Ces données, selon le Registre des investissements, dépasse de 23% la moyenne annuelle des dix dernières années (2015-2024), qui s'élève à 204 millions d'euros.
Un changement significatif par rapport à l’année précédente réside dans l’importance des acquisitions, qui ont représenté 67,8 % du total flux d'investissement enregistrés en 2024. Ce chiffre contraste fortement avec les extensions (20,9 %) et les nouveaux investissements (11,39 %), qui incluent à la fois des projets greenfield (nouvellement construit) comme friches industrielles (dans les installations existantes).

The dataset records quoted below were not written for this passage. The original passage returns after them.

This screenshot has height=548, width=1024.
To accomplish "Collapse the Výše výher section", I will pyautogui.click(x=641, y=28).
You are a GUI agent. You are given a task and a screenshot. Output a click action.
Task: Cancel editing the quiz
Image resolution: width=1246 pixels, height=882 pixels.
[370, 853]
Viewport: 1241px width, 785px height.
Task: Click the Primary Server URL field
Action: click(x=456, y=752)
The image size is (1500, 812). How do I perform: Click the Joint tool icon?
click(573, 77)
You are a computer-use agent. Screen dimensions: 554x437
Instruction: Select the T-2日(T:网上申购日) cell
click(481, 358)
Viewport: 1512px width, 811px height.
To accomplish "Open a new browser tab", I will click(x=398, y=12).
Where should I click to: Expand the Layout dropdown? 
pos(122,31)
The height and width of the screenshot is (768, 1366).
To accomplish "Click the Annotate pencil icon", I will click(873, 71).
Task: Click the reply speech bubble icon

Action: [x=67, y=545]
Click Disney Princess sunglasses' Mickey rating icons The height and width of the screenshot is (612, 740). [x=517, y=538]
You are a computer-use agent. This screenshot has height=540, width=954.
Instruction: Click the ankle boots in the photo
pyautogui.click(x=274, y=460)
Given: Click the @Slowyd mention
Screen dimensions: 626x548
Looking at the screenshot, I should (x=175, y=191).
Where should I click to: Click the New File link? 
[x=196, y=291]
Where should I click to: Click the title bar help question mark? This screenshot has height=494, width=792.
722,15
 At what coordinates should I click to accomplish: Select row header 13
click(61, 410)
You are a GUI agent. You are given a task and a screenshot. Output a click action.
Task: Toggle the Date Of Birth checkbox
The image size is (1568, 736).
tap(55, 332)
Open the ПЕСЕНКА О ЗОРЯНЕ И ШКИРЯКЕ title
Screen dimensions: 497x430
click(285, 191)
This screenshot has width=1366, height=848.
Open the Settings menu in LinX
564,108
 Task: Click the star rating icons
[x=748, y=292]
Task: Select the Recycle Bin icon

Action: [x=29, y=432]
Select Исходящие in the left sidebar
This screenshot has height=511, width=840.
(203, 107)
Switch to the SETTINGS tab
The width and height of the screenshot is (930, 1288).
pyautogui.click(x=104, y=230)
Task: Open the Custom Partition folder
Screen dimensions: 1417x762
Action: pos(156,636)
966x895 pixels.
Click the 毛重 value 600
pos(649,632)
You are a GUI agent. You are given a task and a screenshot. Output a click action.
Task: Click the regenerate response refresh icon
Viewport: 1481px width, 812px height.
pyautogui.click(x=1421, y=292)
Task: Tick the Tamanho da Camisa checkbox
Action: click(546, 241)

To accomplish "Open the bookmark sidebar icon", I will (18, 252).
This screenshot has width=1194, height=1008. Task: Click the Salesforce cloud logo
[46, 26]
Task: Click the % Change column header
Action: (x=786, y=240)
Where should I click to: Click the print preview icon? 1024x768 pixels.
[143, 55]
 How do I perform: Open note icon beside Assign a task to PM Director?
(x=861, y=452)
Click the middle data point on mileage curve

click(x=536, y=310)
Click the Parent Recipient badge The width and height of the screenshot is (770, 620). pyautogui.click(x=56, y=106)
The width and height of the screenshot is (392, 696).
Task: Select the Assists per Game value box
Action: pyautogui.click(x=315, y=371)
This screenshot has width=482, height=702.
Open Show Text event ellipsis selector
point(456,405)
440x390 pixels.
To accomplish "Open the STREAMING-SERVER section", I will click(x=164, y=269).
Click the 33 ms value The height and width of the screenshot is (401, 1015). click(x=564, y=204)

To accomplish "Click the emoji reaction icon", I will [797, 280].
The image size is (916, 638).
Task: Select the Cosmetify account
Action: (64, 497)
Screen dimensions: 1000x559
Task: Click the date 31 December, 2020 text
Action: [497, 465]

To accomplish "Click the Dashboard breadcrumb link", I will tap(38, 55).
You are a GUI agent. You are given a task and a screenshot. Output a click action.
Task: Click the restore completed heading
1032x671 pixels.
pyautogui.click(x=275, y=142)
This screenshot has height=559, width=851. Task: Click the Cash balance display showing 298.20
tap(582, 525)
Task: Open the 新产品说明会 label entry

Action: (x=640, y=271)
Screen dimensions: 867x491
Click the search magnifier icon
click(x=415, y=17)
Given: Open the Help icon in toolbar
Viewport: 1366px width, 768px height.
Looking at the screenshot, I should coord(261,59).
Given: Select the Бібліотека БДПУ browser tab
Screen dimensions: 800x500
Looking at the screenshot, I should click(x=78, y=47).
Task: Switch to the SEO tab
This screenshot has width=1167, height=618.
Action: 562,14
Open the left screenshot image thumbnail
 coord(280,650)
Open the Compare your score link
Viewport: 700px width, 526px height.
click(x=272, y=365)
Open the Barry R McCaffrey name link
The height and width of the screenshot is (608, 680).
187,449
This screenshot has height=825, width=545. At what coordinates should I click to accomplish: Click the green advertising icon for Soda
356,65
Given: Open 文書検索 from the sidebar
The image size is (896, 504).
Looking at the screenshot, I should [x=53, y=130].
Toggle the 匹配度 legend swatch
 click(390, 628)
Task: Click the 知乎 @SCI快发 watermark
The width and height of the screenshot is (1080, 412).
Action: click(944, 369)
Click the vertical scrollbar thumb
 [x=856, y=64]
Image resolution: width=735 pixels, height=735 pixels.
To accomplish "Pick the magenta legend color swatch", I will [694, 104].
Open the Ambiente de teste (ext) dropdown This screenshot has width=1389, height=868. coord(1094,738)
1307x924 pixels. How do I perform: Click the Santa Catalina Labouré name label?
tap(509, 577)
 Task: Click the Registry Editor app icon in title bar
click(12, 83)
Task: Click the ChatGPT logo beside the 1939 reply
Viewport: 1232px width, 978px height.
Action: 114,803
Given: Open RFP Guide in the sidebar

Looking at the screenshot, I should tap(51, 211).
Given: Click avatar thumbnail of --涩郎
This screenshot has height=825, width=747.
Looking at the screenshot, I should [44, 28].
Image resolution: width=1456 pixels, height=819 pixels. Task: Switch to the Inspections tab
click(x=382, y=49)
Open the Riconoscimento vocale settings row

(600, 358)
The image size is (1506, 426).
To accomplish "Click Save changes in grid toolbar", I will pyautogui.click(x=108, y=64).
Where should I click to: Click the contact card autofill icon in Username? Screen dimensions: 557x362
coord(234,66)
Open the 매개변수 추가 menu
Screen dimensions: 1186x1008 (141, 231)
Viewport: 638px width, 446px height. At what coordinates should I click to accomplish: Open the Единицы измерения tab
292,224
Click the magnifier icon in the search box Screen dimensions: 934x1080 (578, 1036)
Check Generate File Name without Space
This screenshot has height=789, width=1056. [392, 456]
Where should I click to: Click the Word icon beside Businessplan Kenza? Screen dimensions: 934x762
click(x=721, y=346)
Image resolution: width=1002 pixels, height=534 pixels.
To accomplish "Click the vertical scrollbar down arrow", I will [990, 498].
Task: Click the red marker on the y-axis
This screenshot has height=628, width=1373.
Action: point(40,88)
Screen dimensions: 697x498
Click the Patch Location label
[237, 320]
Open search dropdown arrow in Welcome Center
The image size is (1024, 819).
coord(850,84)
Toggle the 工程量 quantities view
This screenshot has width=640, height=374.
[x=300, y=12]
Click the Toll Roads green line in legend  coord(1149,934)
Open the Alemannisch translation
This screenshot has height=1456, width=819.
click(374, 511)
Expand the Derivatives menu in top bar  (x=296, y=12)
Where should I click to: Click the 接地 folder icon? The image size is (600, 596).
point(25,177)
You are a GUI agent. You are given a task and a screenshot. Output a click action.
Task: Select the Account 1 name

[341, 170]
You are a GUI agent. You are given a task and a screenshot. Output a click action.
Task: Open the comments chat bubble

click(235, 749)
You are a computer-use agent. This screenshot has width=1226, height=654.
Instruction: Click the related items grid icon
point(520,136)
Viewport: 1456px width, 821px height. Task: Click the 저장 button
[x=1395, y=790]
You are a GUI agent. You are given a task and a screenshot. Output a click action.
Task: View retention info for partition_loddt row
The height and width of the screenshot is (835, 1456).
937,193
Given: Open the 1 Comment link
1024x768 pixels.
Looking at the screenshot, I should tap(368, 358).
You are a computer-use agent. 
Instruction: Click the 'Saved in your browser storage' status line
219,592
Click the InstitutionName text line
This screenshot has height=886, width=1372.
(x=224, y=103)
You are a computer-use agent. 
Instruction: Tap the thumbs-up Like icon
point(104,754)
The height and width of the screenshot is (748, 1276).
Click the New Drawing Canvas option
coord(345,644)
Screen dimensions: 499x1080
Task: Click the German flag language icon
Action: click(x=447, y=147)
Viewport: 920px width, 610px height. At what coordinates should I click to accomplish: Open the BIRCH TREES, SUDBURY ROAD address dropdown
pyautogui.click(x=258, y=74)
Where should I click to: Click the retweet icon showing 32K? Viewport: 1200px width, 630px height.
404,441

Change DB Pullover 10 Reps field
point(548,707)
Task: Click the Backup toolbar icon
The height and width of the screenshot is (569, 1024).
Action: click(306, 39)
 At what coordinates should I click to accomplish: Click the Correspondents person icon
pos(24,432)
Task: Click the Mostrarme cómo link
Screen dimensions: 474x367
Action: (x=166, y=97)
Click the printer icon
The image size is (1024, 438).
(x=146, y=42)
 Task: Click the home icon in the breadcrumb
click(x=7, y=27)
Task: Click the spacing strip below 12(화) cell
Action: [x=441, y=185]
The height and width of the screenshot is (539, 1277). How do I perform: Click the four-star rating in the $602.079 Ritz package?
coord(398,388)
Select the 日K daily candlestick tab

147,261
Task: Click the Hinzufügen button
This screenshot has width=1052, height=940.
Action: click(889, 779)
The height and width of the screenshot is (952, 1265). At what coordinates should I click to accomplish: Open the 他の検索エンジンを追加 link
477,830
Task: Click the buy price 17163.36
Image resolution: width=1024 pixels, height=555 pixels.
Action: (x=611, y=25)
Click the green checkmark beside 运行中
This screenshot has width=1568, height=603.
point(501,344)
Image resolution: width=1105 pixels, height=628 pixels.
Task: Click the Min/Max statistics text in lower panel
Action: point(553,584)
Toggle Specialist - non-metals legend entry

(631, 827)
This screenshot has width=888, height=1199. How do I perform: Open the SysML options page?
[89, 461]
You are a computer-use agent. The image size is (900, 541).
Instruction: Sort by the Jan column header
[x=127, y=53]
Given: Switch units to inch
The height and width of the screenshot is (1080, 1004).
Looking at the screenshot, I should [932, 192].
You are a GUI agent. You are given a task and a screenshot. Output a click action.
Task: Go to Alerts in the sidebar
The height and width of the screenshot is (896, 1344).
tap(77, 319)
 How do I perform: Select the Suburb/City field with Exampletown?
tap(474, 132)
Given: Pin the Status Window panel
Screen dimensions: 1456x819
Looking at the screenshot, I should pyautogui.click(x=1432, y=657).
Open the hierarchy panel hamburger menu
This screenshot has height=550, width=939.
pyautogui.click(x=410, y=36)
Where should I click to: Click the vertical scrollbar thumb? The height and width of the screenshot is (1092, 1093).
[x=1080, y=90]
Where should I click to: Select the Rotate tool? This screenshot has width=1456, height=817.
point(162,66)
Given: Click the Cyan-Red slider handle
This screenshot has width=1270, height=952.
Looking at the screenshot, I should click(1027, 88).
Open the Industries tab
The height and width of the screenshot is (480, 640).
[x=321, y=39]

Pour la première fois, le Registre a proposé une répartition provinciale des flux d’investissement, révélant un leadership clair de Albacete, qui ont représenté 69,6% des IDE reçus dans la région, atteignant 174 millions d'euros. Ils le suivent Tolède (18,7 %, 46,7 millions), Guadalajara (6,0 %, 15,0 millions) et Ciudad Real (5,7 %, 14,2 millions).
Castille-La Manche continue de consolider sa position de destination attractive pour les investissements étrangers, stimulant le développement économique et la création d’emplois dans la région.
Quant à l’origine de l’investissement, le Royaume-Uni Elle se positionne comme le principal investisseur en Castille-La Manche en 2024, avec 130 millions d'euros, principalement destinés à l'acquisition de Ingeteam par RES – Réparation de machines et alimentation électrique. Les Pays-Bas Ils sont suivis de 40,8 millions d'euros, principalement liés à l'industrie alimentaire, probablement en raison de l'acquisition de Redondo par Plukon. France (18,8 millions) et Portugal (17,0 millions), avec des investissements dans la culture de céréales à Albacete, figurent également parmi les principaux pays investisseurs. Les investissements mineurs sont également identifiés à partir de États Unis (16,4 millions), Italie (14,7 millions) et Autriche (6,9 millions).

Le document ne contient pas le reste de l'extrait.